### Dataset excerpts ###
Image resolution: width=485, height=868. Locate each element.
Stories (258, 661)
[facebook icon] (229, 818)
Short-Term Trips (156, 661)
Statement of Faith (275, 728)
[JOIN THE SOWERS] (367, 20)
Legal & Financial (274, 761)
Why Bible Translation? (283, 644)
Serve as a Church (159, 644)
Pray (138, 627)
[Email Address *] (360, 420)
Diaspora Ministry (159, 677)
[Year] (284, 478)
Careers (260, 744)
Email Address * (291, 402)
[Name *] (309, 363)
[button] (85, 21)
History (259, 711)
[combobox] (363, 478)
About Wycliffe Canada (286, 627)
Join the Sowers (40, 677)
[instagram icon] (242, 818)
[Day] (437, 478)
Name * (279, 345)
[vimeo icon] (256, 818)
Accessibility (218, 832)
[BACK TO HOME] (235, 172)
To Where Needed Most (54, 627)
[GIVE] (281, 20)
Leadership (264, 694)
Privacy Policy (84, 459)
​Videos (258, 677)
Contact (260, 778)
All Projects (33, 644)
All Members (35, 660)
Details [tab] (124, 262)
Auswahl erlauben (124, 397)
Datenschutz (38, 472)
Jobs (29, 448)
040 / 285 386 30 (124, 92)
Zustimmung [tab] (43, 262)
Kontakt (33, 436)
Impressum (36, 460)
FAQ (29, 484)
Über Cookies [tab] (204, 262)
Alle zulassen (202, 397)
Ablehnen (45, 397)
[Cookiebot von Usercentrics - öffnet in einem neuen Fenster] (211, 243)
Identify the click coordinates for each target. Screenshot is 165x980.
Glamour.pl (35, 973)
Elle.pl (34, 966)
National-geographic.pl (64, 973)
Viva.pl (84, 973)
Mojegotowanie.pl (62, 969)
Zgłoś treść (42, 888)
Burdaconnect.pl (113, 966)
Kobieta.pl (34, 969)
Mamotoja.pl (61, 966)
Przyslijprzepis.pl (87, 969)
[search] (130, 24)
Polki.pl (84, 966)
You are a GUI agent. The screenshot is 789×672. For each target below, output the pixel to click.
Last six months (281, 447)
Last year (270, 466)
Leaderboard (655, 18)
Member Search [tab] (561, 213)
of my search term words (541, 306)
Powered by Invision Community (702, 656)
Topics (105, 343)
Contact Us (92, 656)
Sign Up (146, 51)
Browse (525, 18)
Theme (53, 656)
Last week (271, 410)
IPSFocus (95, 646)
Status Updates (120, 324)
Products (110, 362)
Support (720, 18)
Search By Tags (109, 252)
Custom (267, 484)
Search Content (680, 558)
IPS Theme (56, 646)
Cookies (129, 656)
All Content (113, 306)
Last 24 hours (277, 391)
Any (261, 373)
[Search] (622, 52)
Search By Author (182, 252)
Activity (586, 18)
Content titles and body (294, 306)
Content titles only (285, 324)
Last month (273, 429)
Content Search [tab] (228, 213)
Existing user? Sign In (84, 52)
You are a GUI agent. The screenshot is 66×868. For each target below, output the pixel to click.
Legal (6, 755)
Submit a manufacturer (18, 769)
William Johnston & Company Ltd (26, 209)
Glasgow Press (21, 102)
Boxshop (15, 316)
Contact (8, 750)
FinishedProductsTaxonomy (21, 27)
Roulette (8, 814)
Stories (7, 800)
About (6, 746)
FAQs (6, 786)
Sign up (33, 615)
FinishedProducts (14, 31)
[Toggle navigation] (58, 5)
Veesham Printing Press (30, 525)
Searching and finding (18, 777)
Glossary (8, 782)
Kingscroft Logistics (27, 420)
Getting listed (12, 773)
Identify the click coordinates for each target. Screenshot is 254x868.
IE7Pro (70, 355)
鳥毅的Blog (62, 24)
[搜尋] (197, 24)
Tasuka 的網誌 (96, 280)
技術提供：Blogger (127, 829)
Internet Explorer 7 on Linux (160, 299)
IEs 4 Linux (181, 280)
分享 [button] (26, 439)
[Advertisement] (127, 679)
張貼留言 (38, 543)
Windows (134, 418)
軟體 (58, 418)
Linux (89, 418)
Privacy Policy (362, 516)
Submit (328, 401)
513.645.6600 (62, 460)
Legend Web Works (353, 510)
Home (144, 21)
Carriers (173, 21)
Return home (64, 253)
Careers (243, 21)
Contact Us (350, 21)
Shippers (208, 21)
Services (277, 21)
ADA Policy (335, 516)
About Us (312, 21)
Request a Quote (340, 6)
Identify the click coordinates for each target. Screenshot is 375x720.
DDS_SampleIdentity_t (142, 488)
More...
###
#### Problem
Please repeat all of the data above line for line, with no changes.

#### Output of the exercise
Image resolution: width=485, height=868. Locate each element.
Stories (258, 661)
[facebook icon] (229, 818)
Short-Term Trips (156, 661)
Statement of Faith (275, 728)
[JOIN THE SOWERS] (367, 20)
Legal & Financial (274, 761)
Why Bible Translation? (283, 644)
Serve as a Church (159, 644)
Pray (138, 627)
[Email Address *] (360, 420)
Diaspora Ministry (159, 677)
[Year] (284, 478)
Careers (260, 744)
Email Address * (291, 402)
[Name *] (309, 363)
[button] (85, 21)
History (259, 711)
[combobox] (363, 478)
About Wycliffe Canada (286, 627)
Join the Sowers (40, 677)
[instagram icon] (242, 818)
[Day] (437, 478)
Name * (279, 345)
[vimeo icon] (256, 818)
Accessibility (218, 832)
[BACK TO HOME] (235, 172)
To Where Needed Most (54, 627)
[GIVE] (281, 20)
Leadership (264, 694)
Privacy Policy (84, 459)
​Videos (258, 677)
Contact (260, 778)
All Projects (33, 644)
All Members (35, 660)
Details [tab] (124, 262)
Auswahl erlauben (124, 397)
Datenschutz (38, 472)
Jobs (29, 448)
040 / 285 386 30 (124, 92)
Zustimmung [tab] (43, 262)
Kontakt (33, 436)
Impressum (36, 460)
FAQ (29, 484)
Über Cookies [tab] (204, 262)
Alle zulassen (202, 397)
Ablehnen (45, 397)
[Cookiebot von Usercentrics - öffnet in einem neuen Fenster] (211, 243)
Identify the click coordinates for each target. Screenshot is 165x980.
Glamour.pl (35, 973)
Elle.pl (34, 966)
National-geographic.pl (64, 973)
Viva.pl (84, 973)
Mojegotowanie.pl (62, 969)
Zgłoś treść (42, 888)
Burdaconnect.pl (113, 966)
Kobieta.pl (34, 969)
Mamotoja.pl (61, 966)
Przyslijprzepis.pl (87, 969)
[search] (130, 24)
Polki.pl (84, 966)
You are a GUI agent. The screenshot is 789×672. For each target below, output the pixel to click.
Last six months (281, 447)
Last year (270, 466)
Leaderboard (655, 18)
Member Search [tab] (561, 213)
of my search term words (541, 306)
Powered by Invision Community (702, 656)
Topics (105, 343)
Contact Us (92, 656)
Sign Up (146, 51)
Browse (525, 18)
Theme (53, 656)
Last week (271, 410)
IPSFocus (95, 646)
Status Updates (120, 324)
Products (110, 362)
Support (720, 18)
Search By Tags (109, 252)
Custom (267, 484)
Search Content (680, 558)
IPS Theme (56, 646)
Cookies (129, 656)
All Content (113, 306)
Last 24 hours (277, 391)
Any (261, 373)
[Search] (622, 52)
Search By Author (182, 252)
Activity (586, 18)
Content titles and body (294, 306)
Content titles only (285, 324)
Last month (273, 429)
Content Search [tab] (228, 213)
Existing user? Sign In (84, 52)
You are a GUI agent. The screenshot is 66×868. For each target below, output the pixel to click.
Legal (6, 755)
Submit a manufacturer (18, 769)
William Johnston & Company Ltd (26, 209)
Glasgow Press (21, 102)
Boxshop (15, 316)
Contact (8, 750)
FinishedProductsTaxonomy (21, 27)
Roulette (8, 814)
Stories (7, 800)
About (6, 746)
FAQs (6, 786)
Sign up (33, 615)
FinishedProducts (14, 31)
[Toggle navigation] (58, 5)
Veesham Printing Press (30, 525)
Searching and finding (18, 777)
Glossary (8, 782)
Kingscroft Logistics (27, 420)
Getting listed (12, 773)
Identify the click coordinates for each target. Screenshot is 254x868.
IE7Pro (70, 355)
鳥毅的Blog (62, 24)
[搜尋] (197, 24)
Tasuka 的網誌 (96, 280)
技術提供：Blogger (127, 829)
Internet Explorer 7 on Linux (160, 299)
IEs 4 Linux (181, 280)
分享 [button] (26, 439)
[Advertisement] (127, 679)
張貼留言 (38, 543)
Windows (134, 418)
軟體 (58, 418)
Linux (89, 418)
Privacy Policy (362, 516)
Submit (328, 401)
513.645.6600 (62, 460)
Legend Web Works (353, 510)
Home (144, 21)
Carriers (173, 21)
Return home (64, 253)
Careers (243, 21)
Contact Us (350, 21)
Shippers (208, 21)
Services (277, 21)
ADA Policy (335, 516)
About Us (312, 21)
Request a Quote (340, 6)
Identify the click coordinates for each target. Screenshot is 375x720.
DDS_SampleIdentity_t (142, 488)
More...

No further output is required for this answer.